Unfortunately, during one of these harvest celebrations, a member of the small people's tribe took advantage of a Saisat maiden. This incurred the wrath of the Saisat men who took revenge by cutting down the Bridge while most of the small people were trying to cross it. The small people were plunged into the waters below and perished, all but two: a man named Ta Ay and a woman named To Way.

The two surviving small people were saddened by the tragedy but did not blame the Saisat. Instead, they wrote a list of wise thoughts on how to life and taught were incorporated into the gravest rituals of the Saisat so that subsequent Generations of both the Saisat and small people would remember and heed these words of wisdom.

After teaching the songs to the Saisat, the two small people traveled to the east. Before leaving, they warned the Saisat that the harvest rituals must be performed regularly or else the Saisat tribe would face starvation and eventual extinction. Thus the Saisat tribe's annual harvest celebrations were originally an annual event, government regulations have caused the Saisat to change this to every other year.

As the Saisat tribe was originally spread over a very large geographic area, the small people had many points of contact with them. The Small People's Ritual takes place every other year in mid-October. One month before the dance, the northern and southern tribes set a date to meet based on the mung grass harvest time.

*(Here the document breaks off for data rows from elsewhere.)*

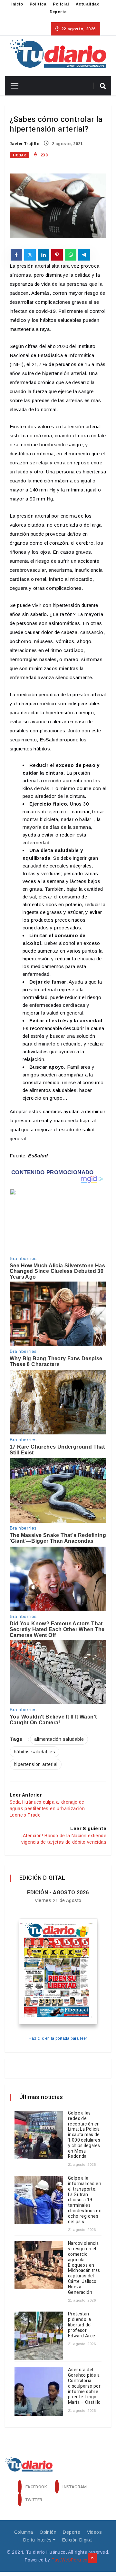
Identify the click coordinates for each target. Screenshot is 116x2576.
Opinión (48, 2532)
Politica (38, 4)
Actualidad (88, 4)
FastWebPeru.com (71, 2559)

The small people also begin preparations to return. Saisat tribe members start to practice the small people songs, which are not allowed to be performed at any other time of year.

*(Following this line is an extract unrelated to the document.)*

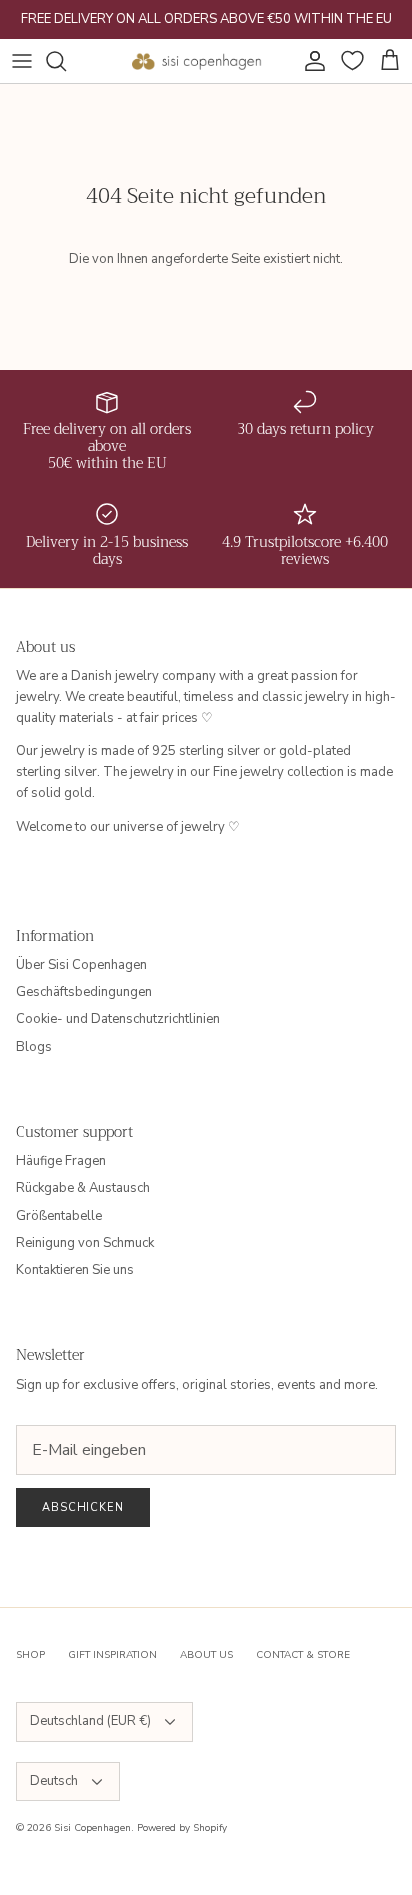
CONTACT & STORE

One week before the dance, the northern and southern branches of the tribe meet at Miaoli Nanchung at a general meeting called the aiyalaho. Tribal concerns are discussed and plans are made for the coming 2 years before the next meeting. Final details are confirmed for the harvest dance.

The launch the harvest festival, a pig is first slaughtered. Any unresolved differences between members are brought before the elders. Reports are made to the deceased small people so they can give their blessings to the Saisat tribe.Groups of different surnames are led by those names Chu, who sing the first song of the festivities shortly before day (raraol).

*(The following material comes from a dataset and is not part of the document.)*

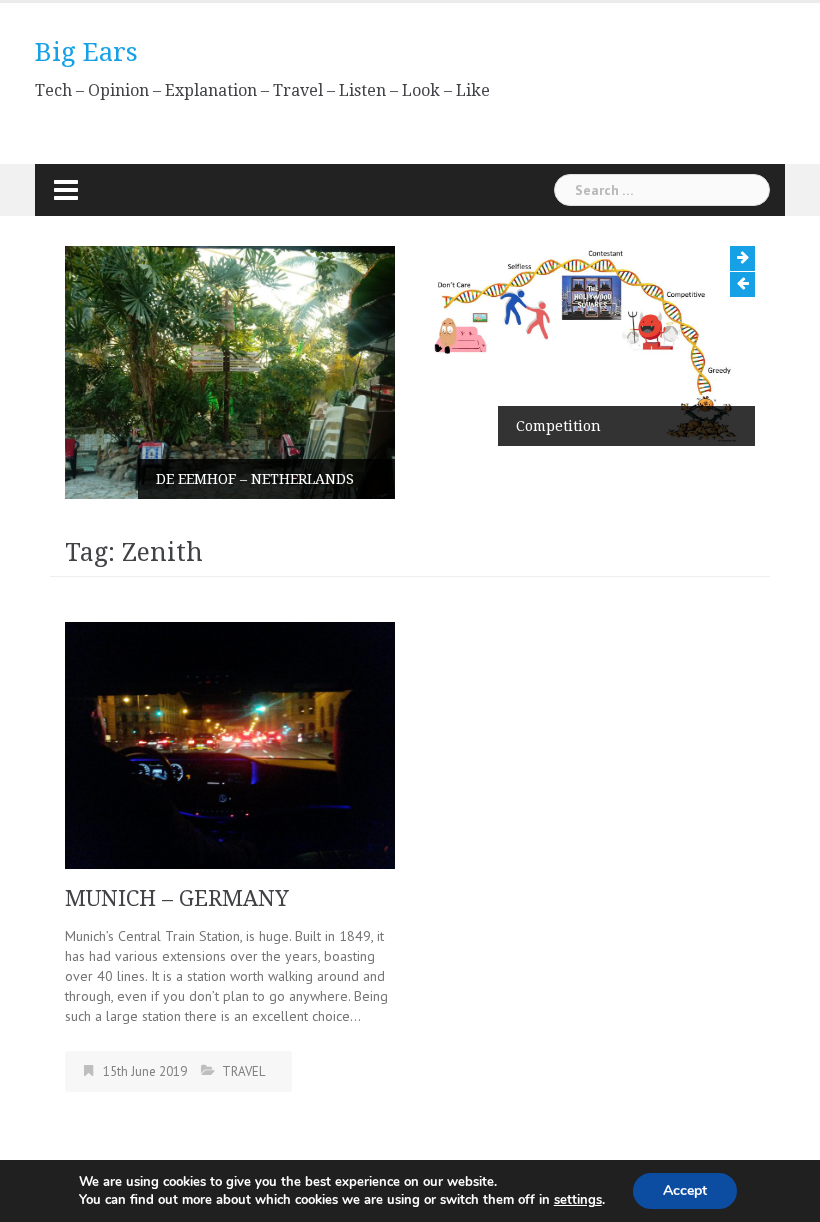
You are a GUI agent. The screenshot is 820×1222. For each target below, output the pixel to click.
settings (578, 1200)
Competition (558, 426)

Millet and rice is the then cracked and ground to make glutinous steamed cakes. Wine and fish are prepared and returning small people are invited to feast. The following 3 nights feature non-stop song and dance. At dawn on the fourth day, the Saisat sing farewell songs to send off the departing small people.

The harvest ritual includes 15 songs in total, a precious part of the Taiwanese Aboriginal cultural heritage. The songs encompass each aspect of daily life-with a total of 34 verses and 229 lines. Each verse employs a plant name to rhyme the lines, creating a very poetic result. Three different patterns of repeating the various verses are used during the singing. The end of each pattern is marked by a long vocal interval. Non-specific vocal intervals are employed throughout the performance in very elaborate rhythm patterns, expressing the full range of feeling that the Saisat have for the small people.

The complete harvest songs take over four hours to perform in their entirety. The stage performance only chooses the first three or four lines of one verse in each song. Matched with dance steps, the Formosa Aboriginal Song and Dance Troupe also recreated the setting in which the songs were originally meant to be performed.

The meaning of the words have been explained by Mr. Yao-chung Chu to the Formosa Aboriginal Song and Dance Troupe, who spent time in Wufung Hsiung in 1992 to learn the dance and abort the small people. The solemnity of the event cannot be overstated since the ritual is only originally allowed to be performed during harvest and includes an homage to the small people. We have obtained permission form the Hsinchu Saisat branch to perform this dance and have asked for the blessings of the small people for our performance.